Saturday 13 July 2019

What were they doing in 1863?


Goal Weekly, Monday 11 May 2009, p. 12.

I know this column is called Blast from the Past, but given that most people believe the first game of Association Football was not played in Australia until the 1880s, what, you may ask, am I on about? It is, however, 150 years since the first set of rules for what became Australian Rules were written in Melbourne. The other day when trawling through Bell’s Life in Victoria in 1864 I came across a letter by a fellow who signed himself Free Kick, who was very familiar with what was happening in the United Kingdom and Australia at the time. And this is what he wrote:
‘The game of football appears destined to become as popular in this colony as it has already become in England, where it is now fully recognised as the national winter game. … Within the last year or two … football in England has received a great impetus, and clubs have been formed in various places, the movement having been warmly espoused by many University men, who have to a great extent shaken off their old prejudices, and are favourable to the formation of a universal code of rules, by which, in future, the game should be played. … The Football Association was accordingly formed, and set of rules drawn up, which by a very curious coincidence, are very nearly similar to those which were decided on at a meeting of representatives of football clubs, held at the Parade Hotel, near Melbourne, some 5 years ago. … and it is certainly creditable in every way to the judgment of the gentlemen then appointed, that the very rules they then decided on have subsequently been adopted by the members of the Football Association in England. Whether a stray copy (for the rules were neatly printed and got up) ever found its way home I do not know, but if not it is a strong argument in favour of our own code, that the football parliaments assembled on opposite sides of the globe, should bring the identical same result of their labours.’
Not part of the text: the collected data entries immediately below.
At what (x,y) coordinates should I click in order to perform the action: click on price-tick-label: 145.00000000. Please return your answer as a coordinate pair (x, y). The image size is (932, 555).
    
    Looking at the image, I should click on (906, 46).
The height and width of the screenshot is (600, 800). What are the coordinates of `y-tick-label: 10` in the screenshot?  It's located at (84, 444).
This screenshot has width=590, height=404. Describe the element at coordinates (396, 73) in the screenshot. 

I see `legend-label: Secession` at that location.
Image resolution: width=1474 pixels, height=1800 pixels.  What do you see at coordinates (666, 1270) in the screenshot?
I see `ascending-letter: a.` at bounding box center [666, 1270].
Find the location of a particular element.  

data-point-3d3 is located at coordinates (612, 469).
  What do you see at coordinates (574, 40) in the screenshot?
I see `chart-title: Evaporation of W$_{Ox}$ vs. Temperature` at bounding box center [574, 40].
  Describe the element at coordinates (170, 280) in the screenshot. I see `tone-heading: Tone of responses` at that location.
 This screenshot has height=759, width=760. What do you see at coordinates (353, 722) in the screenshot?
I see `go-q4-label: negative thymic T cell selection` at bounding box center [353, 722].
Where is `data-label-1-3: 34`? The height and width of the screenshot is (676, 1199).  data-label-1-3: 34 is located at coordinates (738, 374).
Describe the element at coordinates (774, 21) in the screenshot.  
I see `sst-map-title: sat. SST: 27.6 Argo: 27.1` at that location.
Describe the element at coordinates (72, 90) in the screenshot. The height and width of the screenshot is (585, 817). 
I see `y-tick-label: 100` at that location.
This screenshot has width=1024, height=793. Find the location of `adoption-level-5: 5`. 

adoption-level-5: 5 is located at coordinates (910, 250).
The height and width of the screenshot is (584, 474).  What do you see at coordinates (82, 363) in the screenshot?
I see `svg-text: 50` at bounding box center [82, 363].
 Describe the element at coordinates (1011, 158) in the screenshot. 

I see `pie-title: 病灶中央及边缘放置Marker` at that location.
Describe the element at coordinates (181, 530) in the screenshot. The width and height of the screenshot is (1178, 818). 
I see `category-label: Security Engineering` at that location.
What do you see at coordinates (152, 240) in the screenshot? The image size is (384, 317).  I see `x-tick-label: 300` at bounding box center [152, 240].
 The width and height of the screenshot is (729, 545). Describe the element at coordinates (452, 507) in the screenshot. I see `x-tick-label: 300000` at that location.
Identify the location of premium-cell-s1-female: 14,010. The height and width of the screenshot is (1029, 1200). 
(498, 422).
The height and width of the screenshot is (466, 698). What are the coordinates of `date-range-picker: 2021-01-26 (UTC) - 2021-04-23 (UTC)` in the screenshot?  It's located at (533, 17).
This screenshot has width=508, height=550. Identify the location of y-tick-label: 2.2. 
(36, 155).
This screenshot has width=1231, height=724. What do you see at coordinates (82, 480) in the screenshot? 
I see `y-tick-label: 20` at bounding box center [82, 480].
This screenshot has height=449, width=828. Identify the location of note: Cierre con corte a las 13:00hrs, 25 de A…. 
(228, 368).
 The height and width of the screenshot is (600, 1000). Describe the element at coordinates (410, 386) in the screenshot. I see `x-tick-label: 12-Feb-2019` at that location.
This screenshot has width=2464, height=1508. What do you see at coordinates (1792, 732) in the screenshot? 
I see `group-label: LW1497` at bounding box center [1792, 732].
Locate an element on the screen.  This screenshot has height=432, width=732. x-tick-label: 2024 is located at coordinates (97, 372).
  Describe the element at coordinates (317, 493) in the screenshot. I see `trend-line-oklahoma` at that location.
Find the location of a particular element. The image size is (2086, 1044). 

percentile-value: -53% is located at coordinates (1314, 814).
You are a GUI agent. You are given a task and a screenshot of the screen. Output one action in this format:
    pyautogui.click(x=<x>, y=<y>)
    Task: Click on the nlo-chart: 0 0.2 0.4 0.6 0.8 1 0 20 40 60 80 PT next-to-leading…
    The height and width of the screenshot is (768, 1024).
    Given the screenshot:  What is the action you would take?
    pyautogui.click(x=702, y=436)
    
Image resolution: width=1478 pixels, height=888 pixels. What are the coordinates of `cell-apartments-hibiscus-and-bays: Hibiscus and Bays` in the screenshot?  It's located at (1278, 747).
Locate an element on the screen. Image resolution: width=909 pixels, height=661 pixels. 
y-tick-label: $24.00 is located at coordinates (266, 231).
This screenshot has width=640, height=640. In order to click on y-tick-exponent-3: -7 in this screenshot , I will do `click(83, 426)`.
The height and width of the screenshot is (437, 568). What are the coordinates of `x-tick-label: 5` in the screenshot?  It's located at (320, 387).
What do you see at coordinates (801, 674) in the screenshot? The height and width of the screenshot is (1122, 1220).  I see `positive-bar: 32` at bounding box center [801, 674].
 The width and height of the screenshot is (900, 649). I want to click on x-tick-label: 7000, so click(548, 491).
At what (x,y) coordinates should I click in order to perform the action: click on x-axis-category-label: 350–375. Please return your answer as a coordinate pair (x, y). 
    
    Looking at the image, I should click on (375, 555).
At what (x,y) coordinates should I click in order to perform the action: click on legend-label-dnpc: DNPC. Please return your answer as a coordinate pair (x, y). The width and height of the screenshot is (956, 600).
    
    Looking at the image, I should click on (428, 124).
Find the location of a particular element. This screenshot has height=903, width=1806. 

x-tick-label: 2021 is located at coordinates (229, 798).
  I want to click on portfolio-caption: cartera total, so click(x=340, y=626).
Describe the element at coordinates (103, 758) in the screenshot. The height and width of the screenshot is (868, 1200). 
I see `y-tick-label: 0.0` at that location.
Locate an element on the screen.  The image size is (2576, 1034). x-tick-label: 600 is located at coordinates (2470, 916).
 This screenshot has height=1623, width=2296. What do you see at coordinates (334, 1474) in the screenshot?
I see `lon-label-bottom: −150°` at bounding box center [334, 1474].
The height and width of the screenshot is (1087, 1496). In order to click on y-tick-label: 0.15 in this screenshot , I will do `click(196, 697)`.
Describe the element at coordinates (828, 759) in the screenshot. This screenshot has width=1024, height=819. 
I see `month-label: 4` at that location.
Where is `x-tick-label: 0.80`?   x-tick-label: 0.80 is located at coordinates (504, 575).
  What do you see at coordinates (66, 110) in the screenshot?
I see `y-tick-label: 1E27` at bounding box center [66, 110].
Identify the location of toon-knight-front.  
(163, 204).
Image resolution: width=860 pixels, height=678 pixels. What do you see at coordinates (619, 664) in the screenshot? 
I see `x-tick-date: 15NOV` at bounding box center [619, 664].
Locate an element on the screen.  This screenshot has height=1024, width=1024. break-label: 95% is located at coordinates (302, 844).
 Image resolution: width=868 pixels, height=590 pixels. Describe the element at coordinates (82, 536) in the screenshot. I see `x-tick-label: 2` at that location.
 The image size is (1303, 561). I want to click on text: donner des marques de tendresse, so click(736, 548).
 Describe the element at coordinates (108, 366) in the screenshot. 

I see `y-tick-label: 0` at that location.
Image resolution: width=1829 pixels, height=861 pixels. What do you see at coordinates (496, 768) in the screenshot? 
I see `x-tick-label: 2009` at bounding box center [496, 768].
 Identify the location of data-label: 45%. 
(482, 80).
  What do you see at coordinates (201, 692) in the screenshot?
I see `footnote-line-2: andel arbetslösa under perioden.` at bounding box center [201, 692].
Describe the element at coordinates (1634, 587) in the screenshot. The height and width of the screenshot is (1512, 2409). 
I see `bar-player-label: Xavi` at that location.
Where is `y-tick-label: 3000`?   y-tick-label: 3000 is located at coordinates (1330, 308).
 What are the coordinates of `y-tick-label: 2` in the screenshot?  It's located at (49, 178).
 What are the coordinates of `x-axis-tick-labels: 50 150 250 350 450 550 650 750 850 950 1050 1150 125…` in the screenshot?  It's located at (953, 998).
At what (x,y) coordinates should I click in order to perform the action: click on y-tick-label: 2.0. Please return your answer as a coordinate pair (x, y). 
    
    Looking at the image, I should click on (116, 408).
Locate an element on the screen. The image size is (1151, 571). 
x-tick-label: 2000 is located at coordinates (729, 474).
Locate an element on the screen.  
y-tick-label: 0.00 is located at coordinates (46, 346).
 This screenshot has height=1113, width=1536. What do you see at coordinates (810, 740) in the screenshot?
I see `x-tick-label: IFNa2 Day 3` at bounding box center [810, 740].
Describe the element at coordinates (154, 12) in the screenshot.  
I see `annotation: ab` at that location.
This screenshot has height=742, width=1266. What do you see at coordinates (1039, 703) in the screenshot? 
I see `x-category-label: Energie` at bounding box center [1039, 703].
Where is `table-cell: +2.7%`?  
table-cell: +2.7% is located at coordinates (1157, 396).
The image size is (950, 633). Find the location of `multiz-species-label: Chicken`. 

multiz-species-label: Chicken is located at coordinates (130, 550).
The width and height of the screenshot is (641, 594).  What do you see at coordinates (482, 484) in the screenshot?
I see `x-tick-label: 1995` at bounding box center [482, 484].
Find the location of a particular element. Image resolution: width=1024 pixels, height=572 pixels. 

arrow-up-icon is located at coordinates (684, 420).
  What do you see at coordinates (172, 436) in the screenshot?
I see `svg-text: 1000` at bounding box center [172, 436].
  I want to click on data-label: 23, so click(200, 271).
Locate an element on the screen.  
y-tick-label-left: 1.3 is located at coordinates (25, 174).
Football 1870s style. The Graphic, December 1872, reproduced in The Rules of Association Football 1863, Bodleian Library, Oxford, 2006.

Our man, Free Kick, seems to be suggesting that the clubs which formed the Football Association in 1863 might have gained inspiration for their set of laws of the game from what was happening in Melbourne four years before. To me this is a bit far fetched, and a bit like the claims for Aboriginal or Irish influence on Australian Rules, or at least Melbourne Football Club rules, as drawn up in 1859. But when you read what the Europeans saw Aboriginal children doing you begin to wonder.

Early European settlers and travellers reported the existence of their games and sometimes provided extensive descriptions. Blandowski commented on the game he had seen, which is represented in Mutzel’s etching, ‘The ball is made out of Typha roots: it is not thrown or hit with a bat, but it is kicked in the air with the foot … The aim of the game: never let the ball touch the ground.’

It is beyond doubt that Aboriginal games which used a purposely-made ball existed. Since many of the references apply to the period before 1859, just what did observers have in mind when they used the word ‘football’ to describe what they saw? It could not have been the Australian game since this did not come into existence until then. My good friend, Ian Syson, points out that Blandowski’s description looks more like soccer than Australian rules, or rather the football exercise which we used to perform in our youth in Scotland called ‘keepy-uppy’, keeping the ball off the ground by use of feet and body not arms and hands. Those migrants who came from a Scottish or English background might well have seen and played a similar type of game in their youth, since the majority of reported observations come from people who did not attend English public schools or universities. There was a strong Scottish presence in the western district of Victoria, particularly around Warrnambool and Portland.

One problem with all this, of course, is that there is no real contemporary evidence that the English referred to Australian rules or that the Australians mentioned Aboriginal activities when drawing up their respective codes. So while these are interesting speculations, or myths if you like, it is worthwhile keeping up the search for information on both possibilities. Who knows we may be able to find connections if we look hard enough.